Hay que decirlo más
La diferencia entre nuestros apesebrados ewoks del trabajo y los sindicatos normales de cualquier parte del mundo es la misma que existe entre nuestros partidos políticos y nuestros parlamentos y los de cualquier otro país con el que queramos compararnos.
Reducido a su mínima expresión, la diferencia se concentra en que nuestros partidos y sindicatos no son representativos. No lo son, por más que ellos mismos lo afirmen.
En el caso de los partidos, la falta de representatividad es obvia desde el momento en el que existe un mandato imperativo de facto que liga al representante político no con sus electores (lo cual podría incluso estar bien) sino con el líder que le ha señalado como digno de entrar en una lista cerrada sobre la cual poco tiene que decir el elector.
En el caso de los sindicatos, su dependencia económica es lo que les deslegitima totalmente. Y la diferencia es palpable: Ahí están los líderes de los sindicatos alemanes orgullosos de decir que sus fondos provienen exclusivamente de las cuotas de sus afiliados mientras nuestros Yogui y Bubu venden hasta su dignidad por unos cuantos cientos -al menos, baratos no se venden- de milones de euros de los contribuyentes recibidos vía Gobierno.
Zapatero no ha pactado nada con los agentes sociales. Cuando Zapatero (o Aznar, o Felipe o Rajoy) se sientan a negociar con UGT y CCOO lo que están haciendo en realidad es pactar consigo mismos. Con sus alter egos subvencionados hasta las cejas, que no pueden o no quieren permitirse el lujo de morder la mano de quien, literalmente, les da de comer.

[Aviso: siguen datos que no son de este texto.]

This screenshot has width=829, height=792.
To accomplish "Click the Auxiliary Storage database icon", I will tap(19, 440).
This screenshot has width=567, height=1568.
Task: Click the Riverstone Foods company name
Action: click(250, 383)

Sin entender esto es muy difícil entender lo que viene pasando en España desde hace décadas en materia de derechos sociales. O los posicionamientos de los sindicatos en asuntos como el de la inmigración.
O su predisposición a ser utilizados como infantería en determinadas circunscripciones electorales. O que hayan consentido en firmar la jubilación a los 67 -trágica e inevitable consecuencia de lo que llevan permitiendo que suceda durante años en el país sin decir esta boca es mía- sin que se les caiga la cara al suelo leprada por la vergüenza.